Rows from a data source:
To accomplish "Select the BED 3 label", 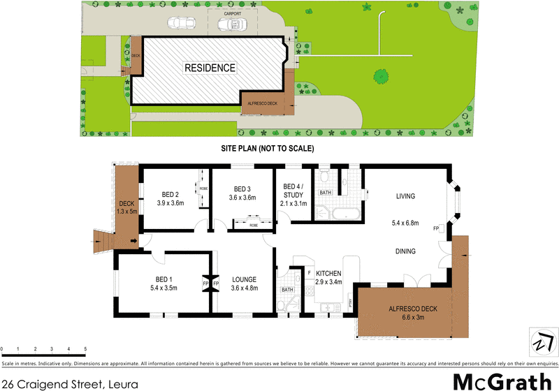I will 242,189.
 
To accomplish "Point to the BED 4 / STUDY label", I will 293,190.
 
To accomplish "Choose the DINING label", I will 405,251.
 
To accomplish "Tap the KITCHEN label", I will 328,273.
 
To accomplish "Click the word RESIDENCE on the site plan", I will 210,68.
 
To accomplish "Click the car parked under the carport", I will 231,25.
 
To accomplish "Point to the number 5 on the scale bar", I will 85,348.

--

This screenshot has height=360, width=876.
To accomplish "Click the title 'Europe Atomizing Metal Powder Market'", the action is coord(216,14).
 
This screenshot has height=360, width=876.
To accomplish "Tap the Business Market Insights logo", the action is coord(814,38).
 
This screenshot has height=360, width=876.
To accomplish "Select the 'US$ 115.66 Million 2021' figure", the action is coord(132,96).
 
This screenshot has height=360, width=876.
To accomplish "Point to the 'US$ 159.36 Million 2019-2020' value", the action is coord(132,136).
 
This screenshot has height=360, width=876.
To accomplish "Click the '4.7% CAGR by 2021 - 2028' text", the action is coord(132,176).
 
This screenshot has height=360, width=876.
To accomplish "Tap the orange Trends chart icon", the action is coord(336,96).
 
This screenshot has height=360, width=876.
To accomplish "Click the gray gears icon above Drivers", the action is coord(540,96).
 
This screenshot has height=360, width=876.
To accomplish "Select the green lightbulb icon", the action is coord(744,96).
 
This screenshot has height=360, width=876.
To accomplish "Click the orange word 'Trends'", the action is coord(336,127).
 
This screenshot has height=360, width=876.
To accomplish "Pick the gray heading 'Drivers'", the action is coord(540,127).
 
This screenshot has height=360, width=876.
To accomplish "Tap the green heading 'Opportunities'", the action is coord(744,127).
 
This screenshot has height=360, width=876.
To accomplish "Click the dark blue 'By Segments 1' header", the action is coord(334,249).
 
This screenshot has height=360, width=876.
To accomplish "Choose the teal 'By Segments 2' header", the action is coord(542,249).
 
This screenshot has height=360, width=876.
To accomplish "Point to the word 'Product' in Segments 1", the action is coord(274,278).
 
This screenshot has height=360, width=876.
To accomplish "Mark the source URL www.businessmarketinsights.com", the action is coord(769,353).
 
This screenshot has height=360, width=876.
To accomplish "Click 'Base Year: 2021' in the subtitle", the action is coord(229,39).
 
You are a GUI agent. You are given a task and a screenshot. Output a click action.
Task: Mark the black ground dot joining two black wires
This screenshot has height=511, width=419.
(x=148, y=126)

==

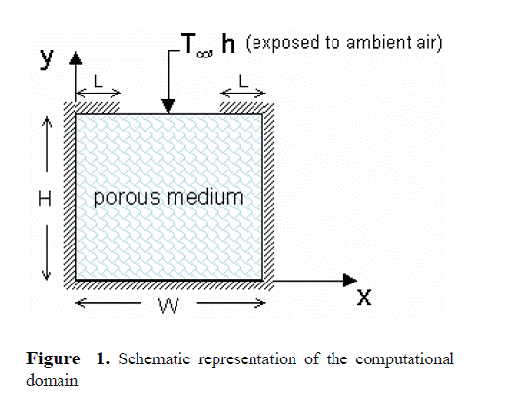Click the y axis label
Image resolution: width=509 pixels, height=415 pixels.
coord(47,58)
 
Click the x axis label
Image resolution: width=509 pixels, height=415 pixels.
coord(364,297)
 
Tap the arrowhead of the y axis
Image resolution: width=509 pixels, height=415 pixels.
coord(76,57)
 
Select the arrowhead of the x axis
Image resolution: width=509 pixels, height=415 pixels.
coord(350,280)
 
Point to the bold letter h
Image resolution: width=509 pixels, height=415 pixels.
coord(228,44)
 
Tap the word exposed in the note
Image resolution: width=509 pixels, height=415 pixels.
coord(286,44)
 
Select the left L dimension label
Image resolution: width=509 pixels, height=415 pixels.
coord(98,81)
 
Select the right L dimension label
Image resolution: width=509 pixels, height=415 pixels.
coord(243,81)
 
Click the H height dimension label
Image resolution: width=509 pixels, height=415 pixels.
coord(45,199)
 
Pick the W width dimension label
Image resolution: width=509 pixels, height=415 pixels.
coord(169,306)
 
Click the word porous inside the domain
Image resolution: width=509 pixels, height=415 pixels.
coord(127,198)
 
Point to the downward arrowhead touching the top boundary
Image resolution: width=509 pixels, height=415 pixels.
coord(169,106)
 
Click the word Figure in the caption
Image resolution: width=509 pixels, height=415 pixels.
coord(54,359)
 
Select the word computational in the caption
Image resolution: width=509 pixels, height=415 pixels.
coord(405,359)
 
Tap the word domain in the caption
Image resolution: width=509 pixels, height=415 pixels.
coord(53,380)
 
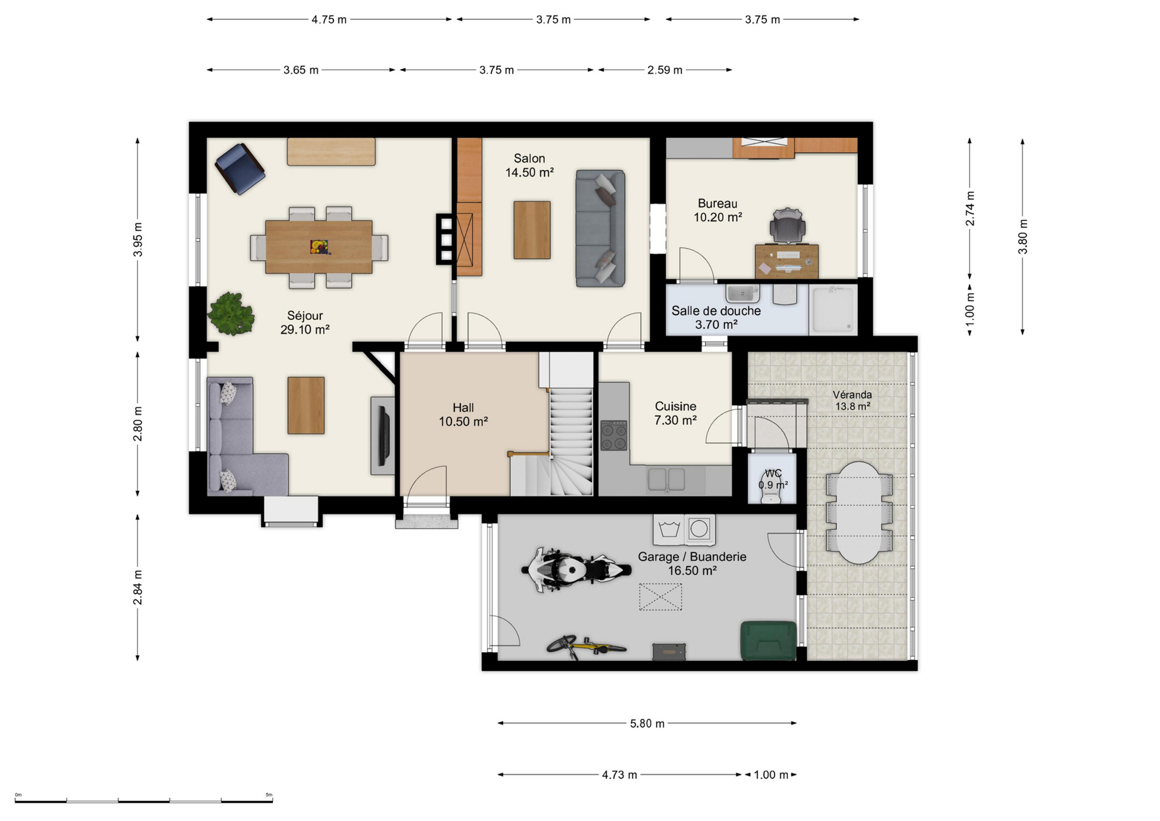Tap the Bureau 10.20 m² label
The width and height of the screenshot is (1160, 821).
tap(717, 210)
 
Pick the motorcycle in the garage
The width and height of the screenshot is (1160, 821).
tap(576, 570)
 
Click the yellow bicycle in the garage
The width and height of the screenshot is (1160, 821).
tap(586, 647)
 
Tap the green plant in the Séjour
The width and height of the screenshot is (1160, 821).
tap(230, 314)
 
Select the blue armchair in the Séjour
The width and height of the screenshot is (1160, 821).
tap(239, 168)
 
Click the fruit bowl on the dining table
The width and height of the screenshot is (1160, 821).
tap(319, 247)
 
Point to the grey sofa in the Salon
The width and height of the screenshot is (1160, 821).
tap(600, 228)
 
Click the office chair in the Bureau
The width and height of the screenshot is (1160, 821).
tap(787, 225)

## What is required:
Copy the lines above exactly as they appear, everything from the line that contains "Tap the green plant in the Séjour" down to the line that contains "tap(319, 247)", with both of those lines included.

## Output of the task:
Tap the green plant in the Séjour
The width and height of the screenshot is (1160, 821).
tap(230, 314)
 
Select the blue armchair in the Séjour
The width and height of the screenshot is (1160, 821).
tap(239, 168)
 
Click the fruit bowl on the dining table
The width and height of the screenshot is (1160, 821).
tap(319, 247)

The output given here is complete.